### PROBLEMS TO WORK ON
**a.** From the passage on children's school anxiety, reproduce the part that opens with the words "Kids who show" and closes with "anxiety in children.".
**b.** Summarize the passage on children's school anxiety in two sentences.

### TEXT UNDER STUDY

• • • •

Kids who show signs of being more clingy or are scared or concerned about separating from parents may be anxious to be in school because of fear that something will happen to their caregiver. When kids have increasing concern about being away from their caregivers, wanting to be in touch, or fearing that something will happen to their caregiver when they are apart, it indicates that the anxiety may be related to separation anxiety. Find out the 15 silent signs of anxiety in children.
But I’m not hungry…
Look for changes in appetite, behavior, and sleep which can often accompany school refusal behaviors, advises Tiffany Frank, a clinical psychologist. It’s important to pay attention and know your child’s usual behaviors to know what to look out for and assess for any changes such as loss of appetite or overeating and not sleeping or sleeping more than usual.

• • • •

### LISTED RECORDS
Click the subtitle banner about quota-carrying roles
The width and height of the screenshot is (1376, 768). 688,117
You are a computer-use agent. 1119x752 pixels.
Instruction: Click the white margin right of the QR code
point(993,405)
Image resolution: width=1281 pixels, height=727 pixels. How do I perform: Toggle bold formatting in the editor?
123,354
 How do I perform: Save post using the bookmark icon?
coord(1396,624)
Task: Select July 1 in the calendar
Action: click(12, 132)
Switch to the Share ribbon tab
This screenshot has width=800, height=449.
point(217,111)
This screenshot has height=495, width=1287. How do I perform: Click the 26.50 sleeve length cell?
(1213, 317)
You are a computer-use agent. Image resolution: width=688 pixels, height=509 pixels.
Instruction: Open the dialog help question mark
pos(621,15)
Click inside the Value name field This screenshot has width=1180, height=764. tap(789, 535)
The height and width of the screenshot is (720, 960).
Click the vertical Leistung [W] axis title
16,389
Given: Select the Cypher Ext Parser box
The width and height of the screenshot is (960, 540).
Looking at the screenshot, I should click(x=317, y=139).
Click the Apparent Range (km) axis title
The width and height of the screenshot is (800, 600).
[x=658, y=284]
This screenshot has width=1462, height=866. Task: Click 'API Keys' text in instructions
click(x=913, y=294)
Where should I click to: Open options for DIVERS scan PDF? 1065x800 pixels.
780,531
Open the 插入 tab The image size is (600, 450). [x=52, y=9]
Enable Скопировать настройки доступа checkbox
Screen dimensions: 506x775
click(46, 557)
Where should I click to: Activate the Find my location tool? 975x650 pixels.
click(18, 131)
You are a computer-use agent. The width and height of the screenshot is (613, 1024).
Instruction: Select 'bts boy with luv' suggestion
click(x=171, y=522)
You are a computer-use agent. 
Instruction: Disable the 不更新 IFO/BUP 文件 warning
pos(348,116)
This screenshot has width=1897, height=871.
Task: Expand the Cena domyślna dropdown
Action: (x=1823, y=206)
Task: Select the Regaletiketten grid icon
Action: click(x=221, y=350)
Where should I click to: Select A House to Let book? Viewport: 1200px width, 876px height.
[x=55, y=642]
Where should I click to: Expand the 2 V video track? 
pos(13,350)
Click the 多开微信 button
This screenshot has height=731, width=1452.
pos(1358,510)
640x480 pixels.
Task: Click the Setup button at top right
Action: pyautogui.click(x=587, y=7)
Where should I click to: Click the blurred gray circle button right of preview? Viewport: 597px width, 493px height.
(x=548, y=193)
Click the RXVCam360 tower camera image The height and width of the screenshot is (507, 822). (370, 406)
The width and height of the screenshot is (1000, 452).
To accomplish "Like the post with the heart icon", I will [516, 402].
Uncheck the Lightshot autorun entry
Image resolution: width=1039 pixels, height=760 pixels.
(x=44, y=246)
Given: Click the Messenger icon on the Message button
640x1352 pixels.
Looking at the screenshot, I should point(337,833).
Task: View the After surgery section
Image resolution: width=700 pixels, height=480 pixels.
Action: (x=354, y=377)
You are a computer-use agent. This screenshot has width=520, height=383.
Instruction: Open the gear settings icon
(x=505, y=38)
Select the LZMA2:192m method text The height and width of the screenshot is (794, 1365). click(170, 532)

• • • •

### LIST OF SOLUTIONS
**a.**
Kids who show signs of being more clingy or are scared or concerned about separating from parents may be anxious to be in school because of fear that something will happen to their caregiver. When kids have increasing concern about being away from their caregivers, wanting to be in touch, or fearing that something will happen to their caregiver when they are apart, it indicates that the anxiety may be related to separation anxiety. Find out the 15 silent signs of anxiety in children.

**b.** Children who become clingy or fear that something will happen to a caregiver while they are apart may be anxious about school because of separation anxiety. Clinical psychologist Tiffany Frank advises knowing a child's usual behaviors so that changes in appetite, behavior, and sleep, which often accompany school refusal, can be noticed.